For each line below that holds the word "Caxias", make a copy.

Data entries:
-- Opening Marker --

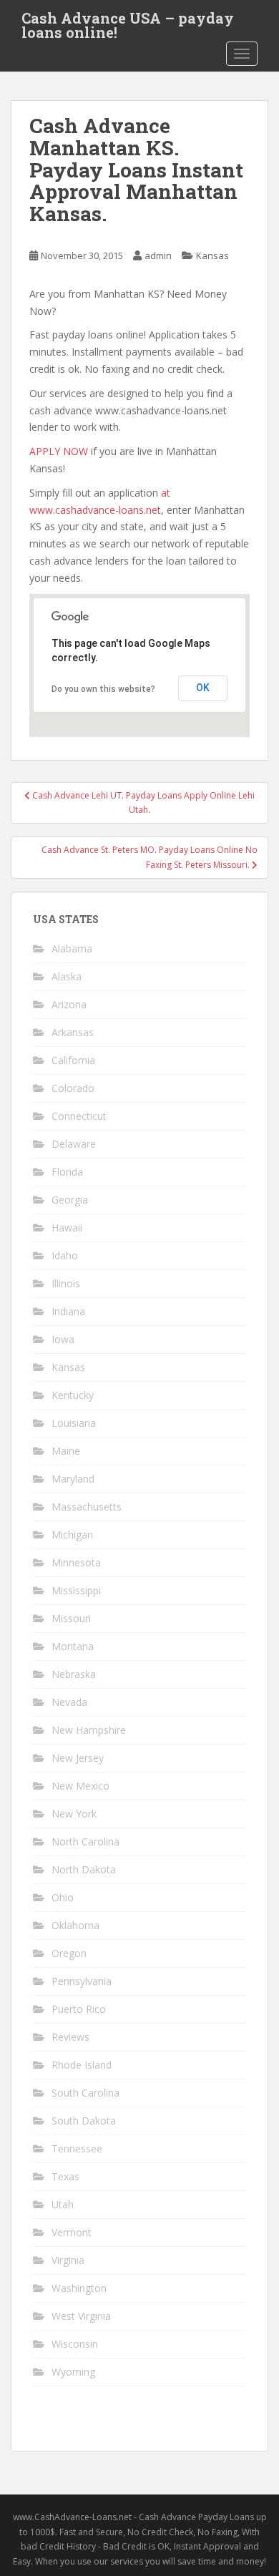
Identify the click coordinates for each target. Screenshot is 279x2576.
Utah (63, 2204)
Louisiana (74, 1423)
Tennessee (77, 2148)
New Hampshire (89, 1730)
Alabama (72, 948)
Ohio (63, 1897)
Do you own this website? (103, 689)
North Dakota (84, 1869)
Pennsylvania (82, 1981)
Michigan (72, 1534)
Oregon (69, 1953)
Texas (65, 2176)
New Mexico (80, 1785)
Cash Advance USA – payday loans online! (127, 22)
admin (158, 255)
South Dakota (84, 2120)
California (73, 1060)
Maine (66, 1451)
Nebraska (74, 1674)
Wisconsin (75, 2344)
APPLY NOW (58, 451)
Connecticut (79, 1116)
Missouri (71, 1618)
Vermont (72, 2232)
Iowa (63, 1339)
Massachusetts (87, 1506)
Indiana (68, 1311)
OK (203, 687)
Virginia (68, 2260)
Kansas (212, 255)
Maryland (73, 1478)
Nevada (69, 1702)
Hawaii (67, 1227)
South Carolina (85, 2092)
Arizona (69, 1004)
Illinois (66, 1283)
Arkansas (73, 1032)
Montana (73, 1646)
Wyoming (73, 2372)
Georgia (70, 1199)
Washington (79, 2288)
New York (74, 1813)
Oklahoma (75, 1925)
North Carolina (85, 1841)
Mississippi (76, 1590)
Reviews (70, 2037)
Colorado (73, 1088)
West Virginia (81, 2316)
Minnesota (76, 1562)
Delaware (74, 1144)
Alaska (67, 976)
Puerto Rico (79, 2009)
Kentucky (73, 1395)
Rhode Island (82, 2065)
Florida (67, 1172)
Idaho (65, 1255)
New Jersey (78, 1758)
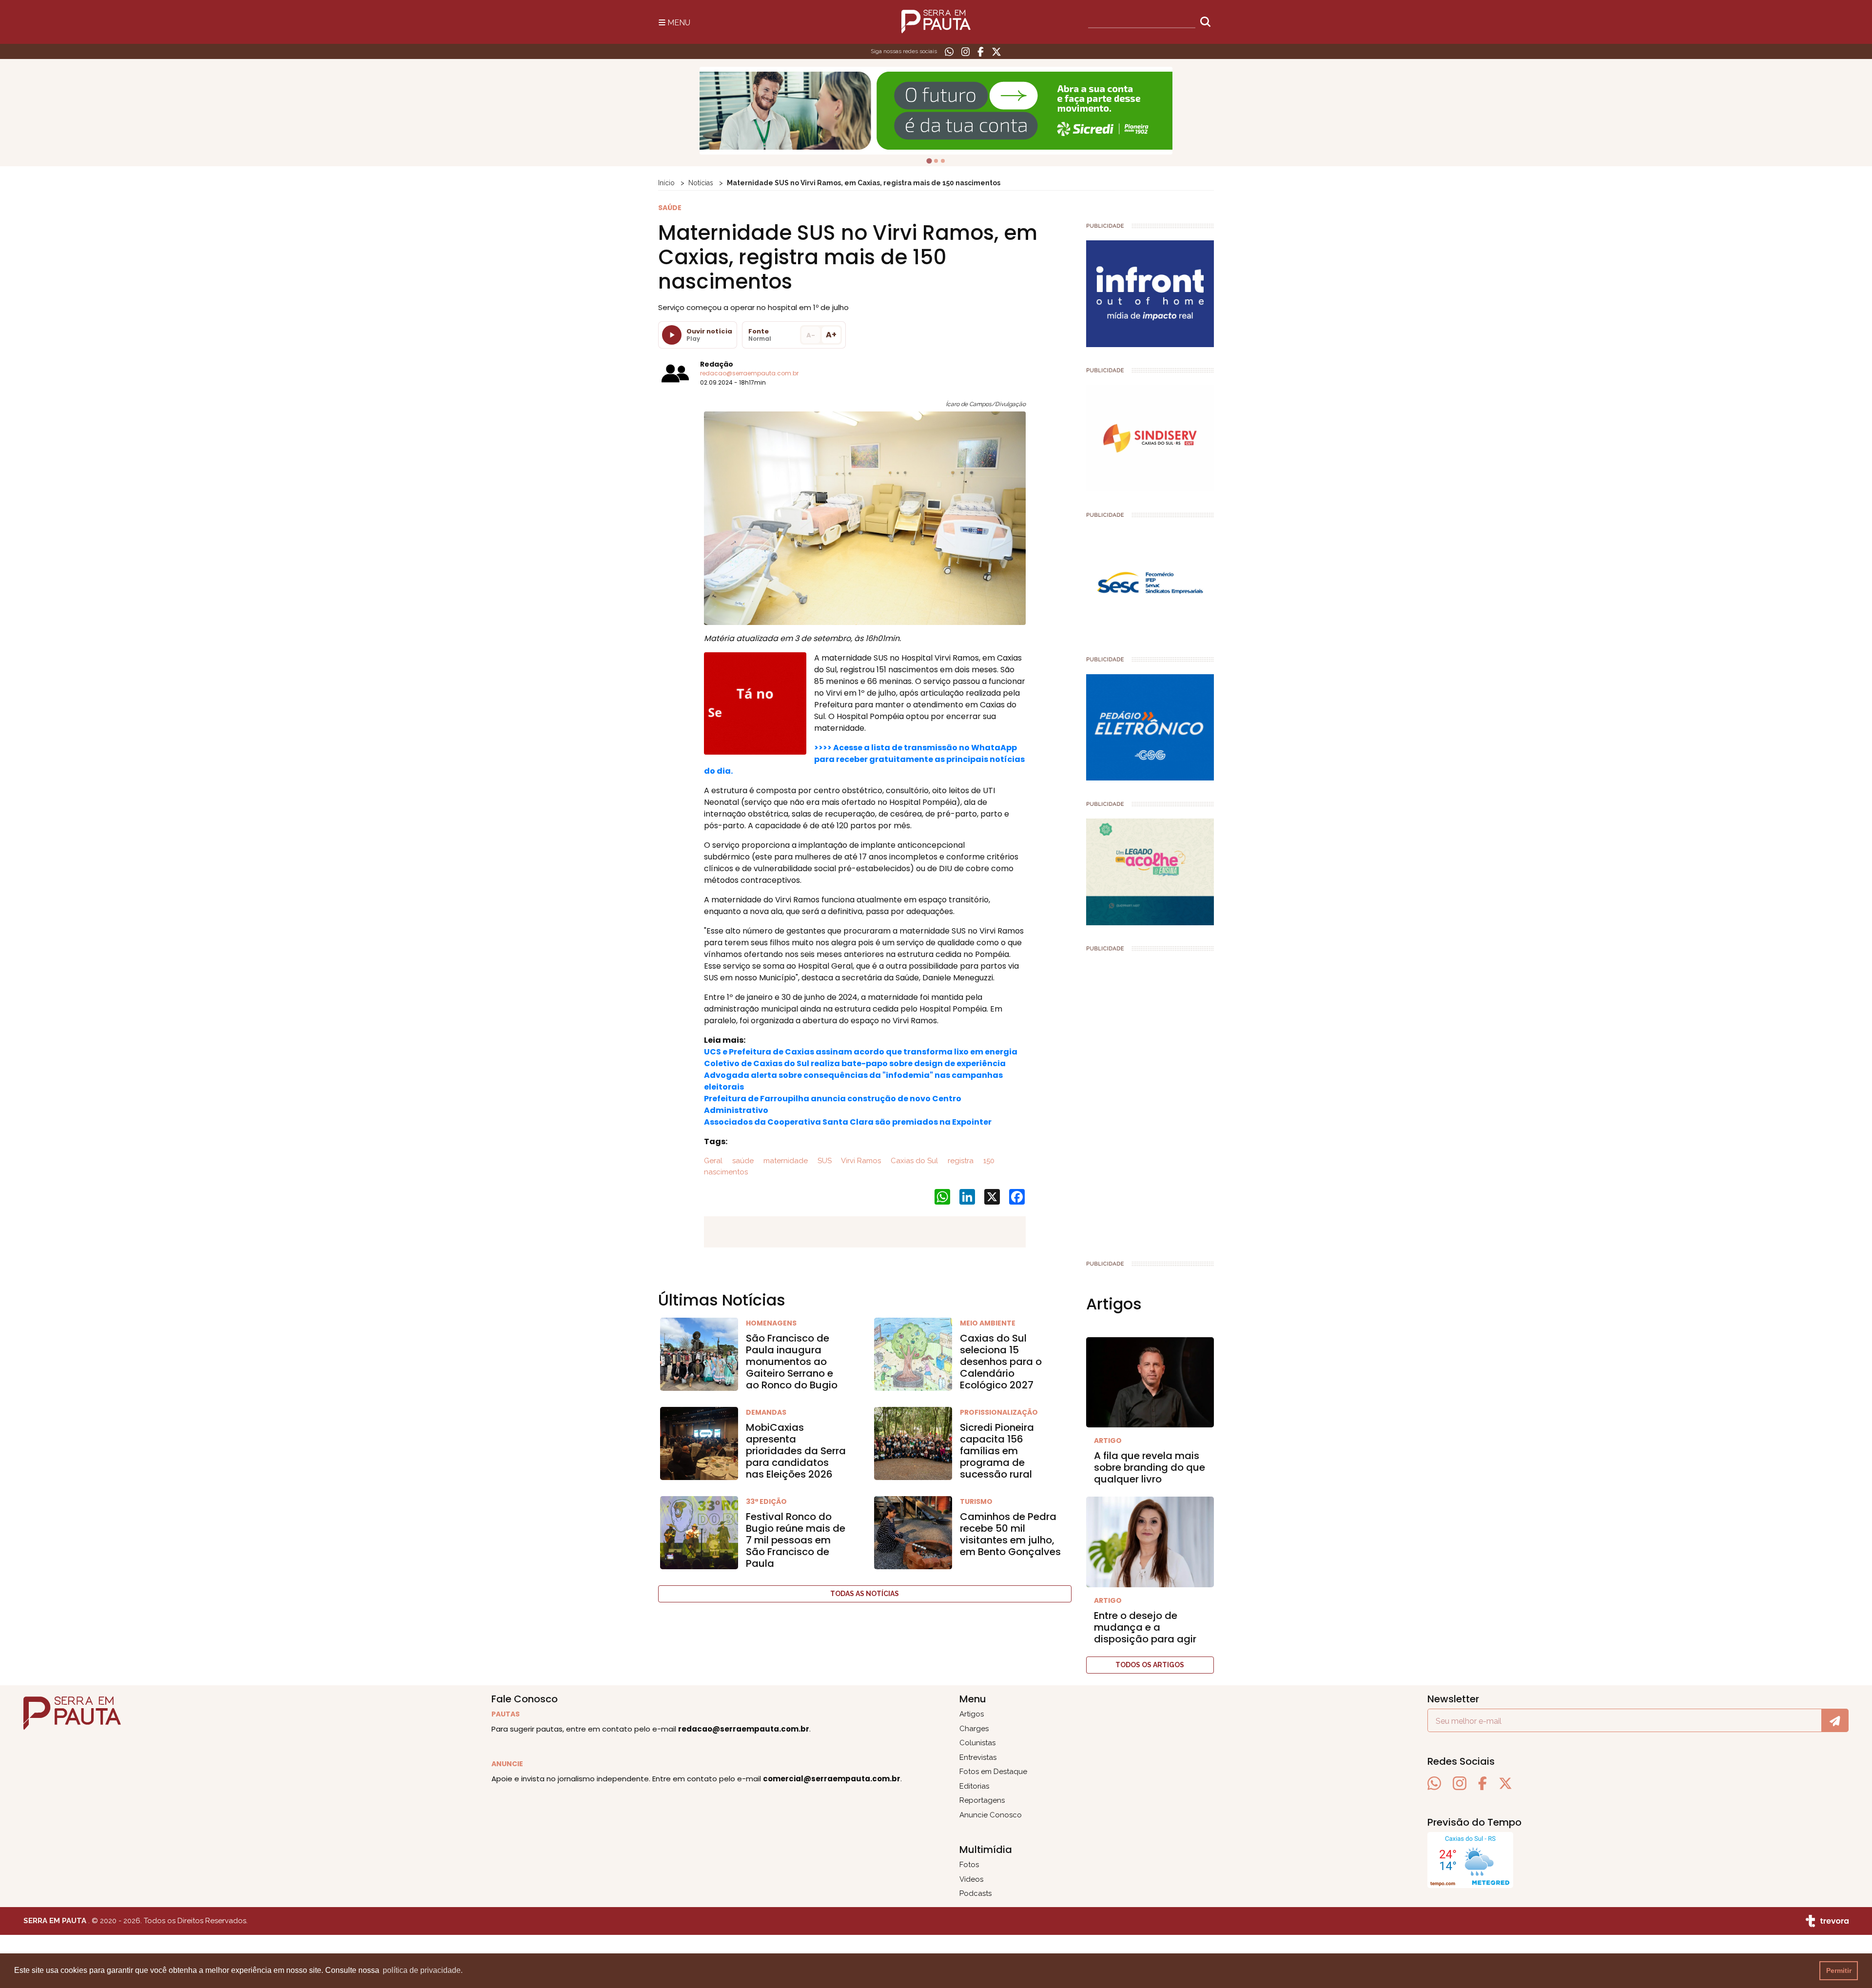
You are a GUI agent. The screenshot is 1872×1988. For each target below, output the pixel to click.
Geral (713, 1160)
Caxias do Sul (913, 1160)
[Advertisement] (1150, 1101)
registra (960, 1160)
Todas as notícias (864, 1594)
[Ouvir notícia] (672, 335)
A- (810, 335)
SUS (824, 1160)
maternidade (784, 1160)
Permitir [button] (1839, 1970)
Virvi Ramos (860, 1160)
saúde (742, 1160)
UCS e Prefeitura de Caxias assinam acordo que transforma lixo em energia (860, 1051)
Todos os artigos (1149, 1665)
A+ (831, 334)
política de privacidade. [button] (423, 1970)
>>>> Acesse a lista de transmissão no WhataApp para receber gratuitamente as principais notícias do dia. (864, 759)
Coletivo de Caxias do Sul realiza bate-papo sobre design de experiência (855, 1063)
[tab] (929, 161)
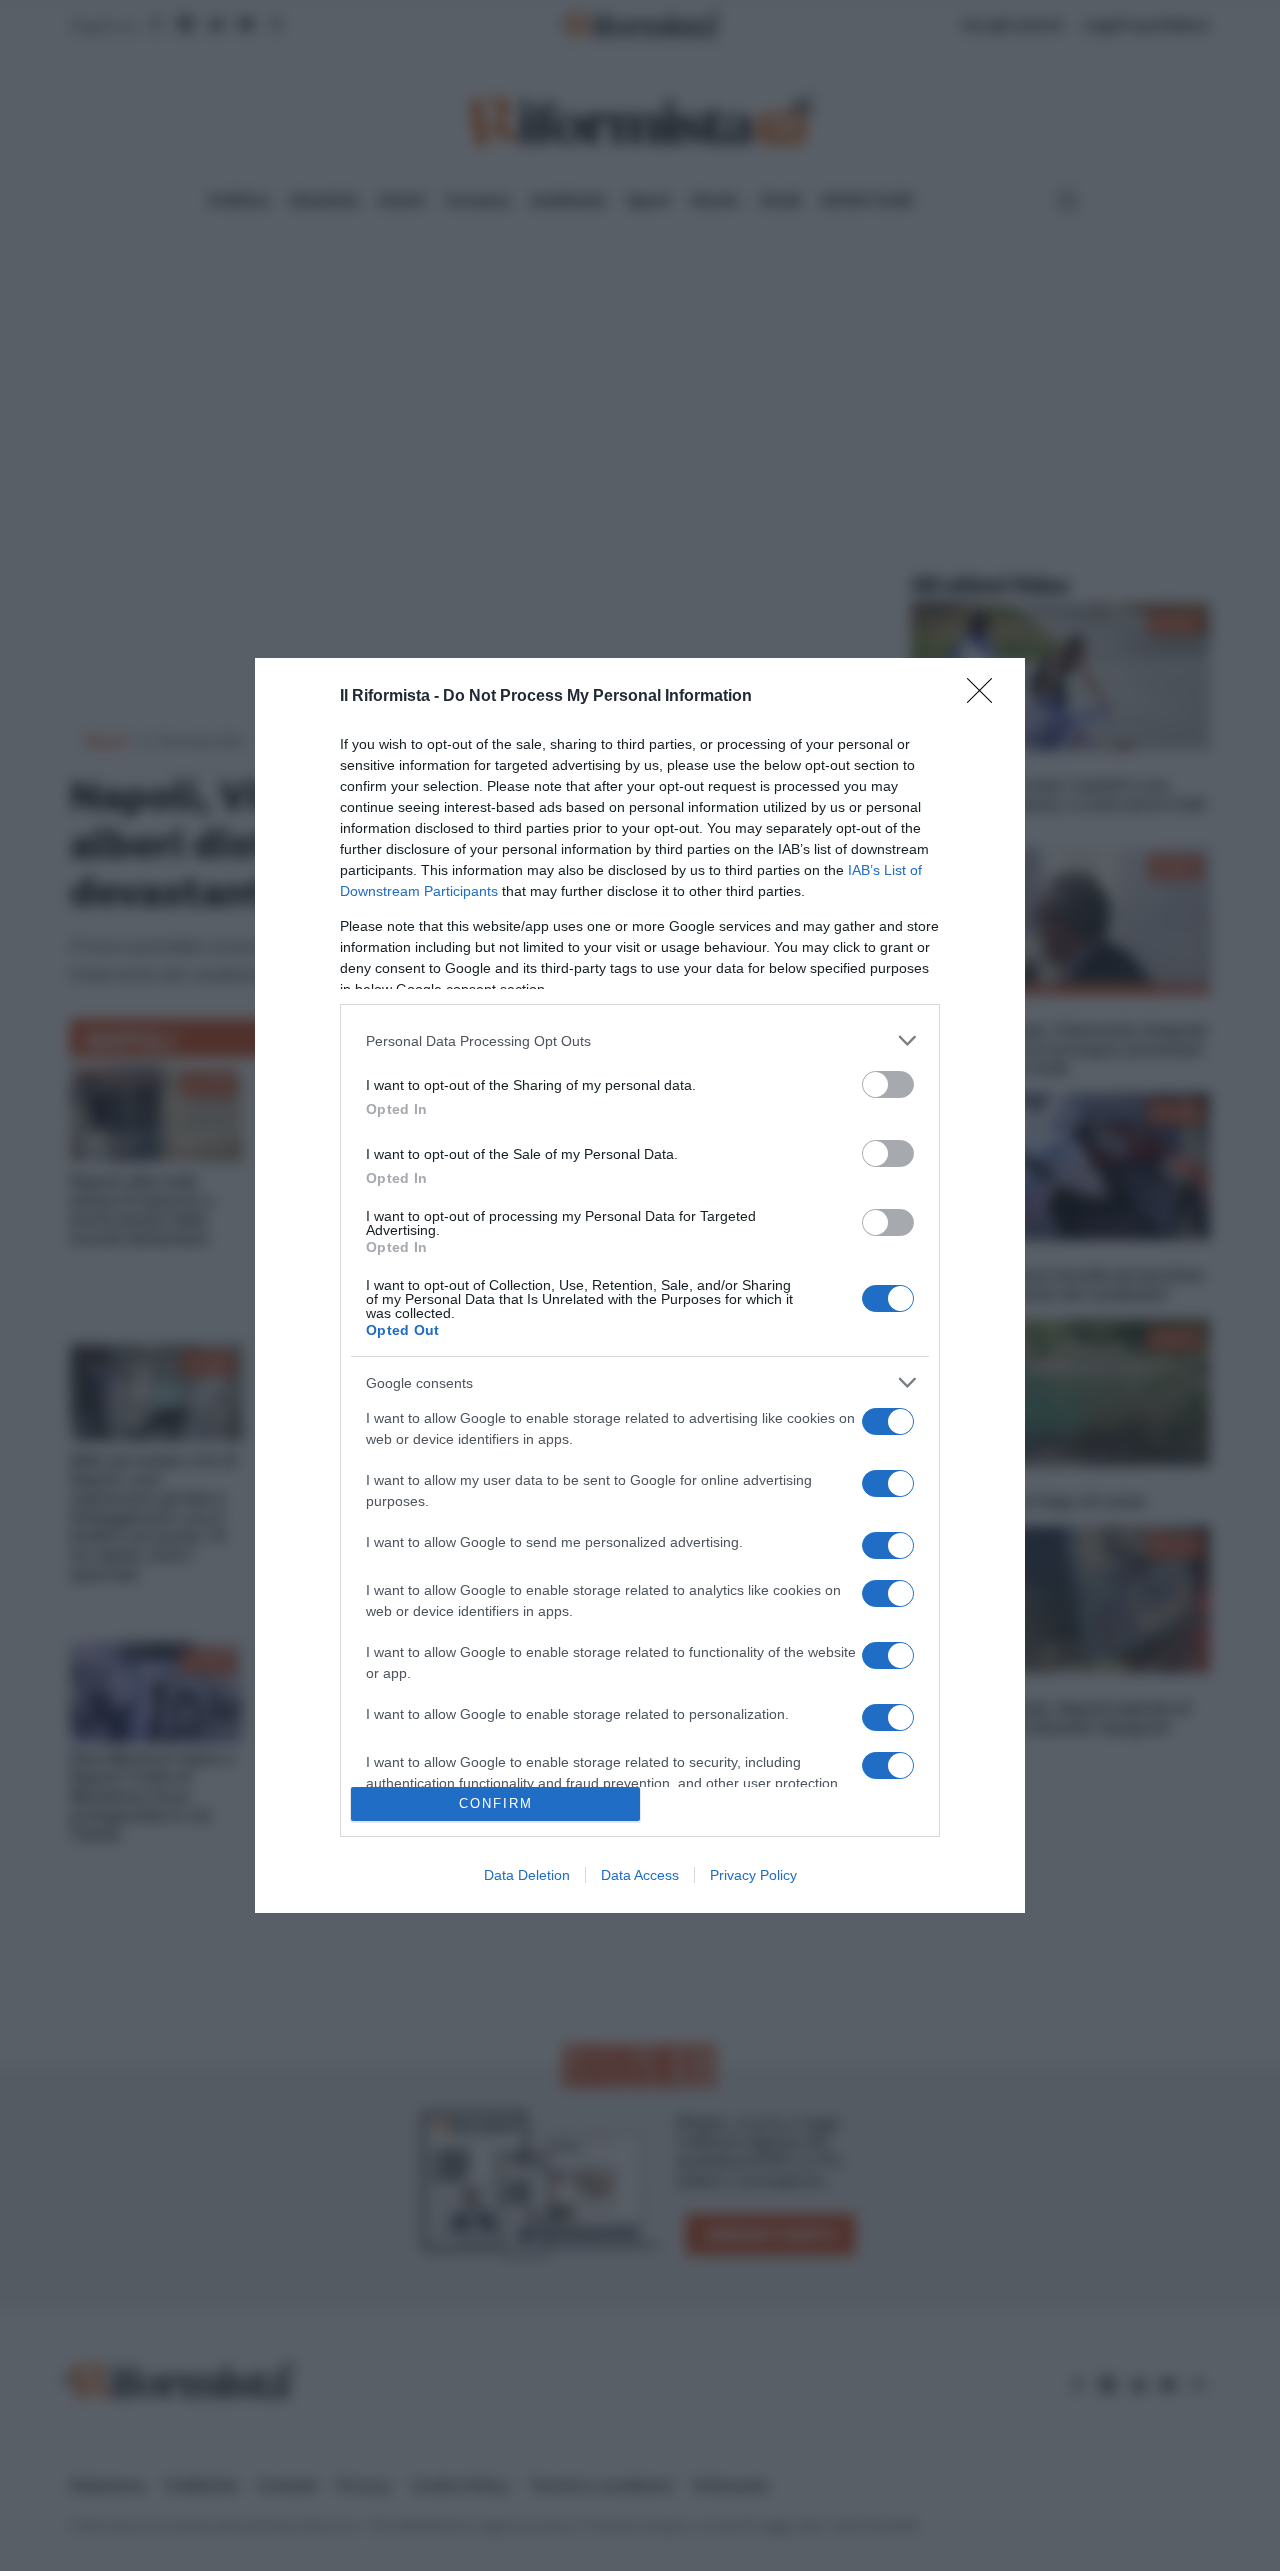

-- Closing Marker --

## [EXPECTED ANSWER]
Caxias do Sul (913, 1160)
UCS e Prefeitura de Caxias assinam acordo que transforma lixo em energia (860, 1051)
Coletivo de Caxias do Sul realiza bate-papo sobre design de experiência (855, 1063)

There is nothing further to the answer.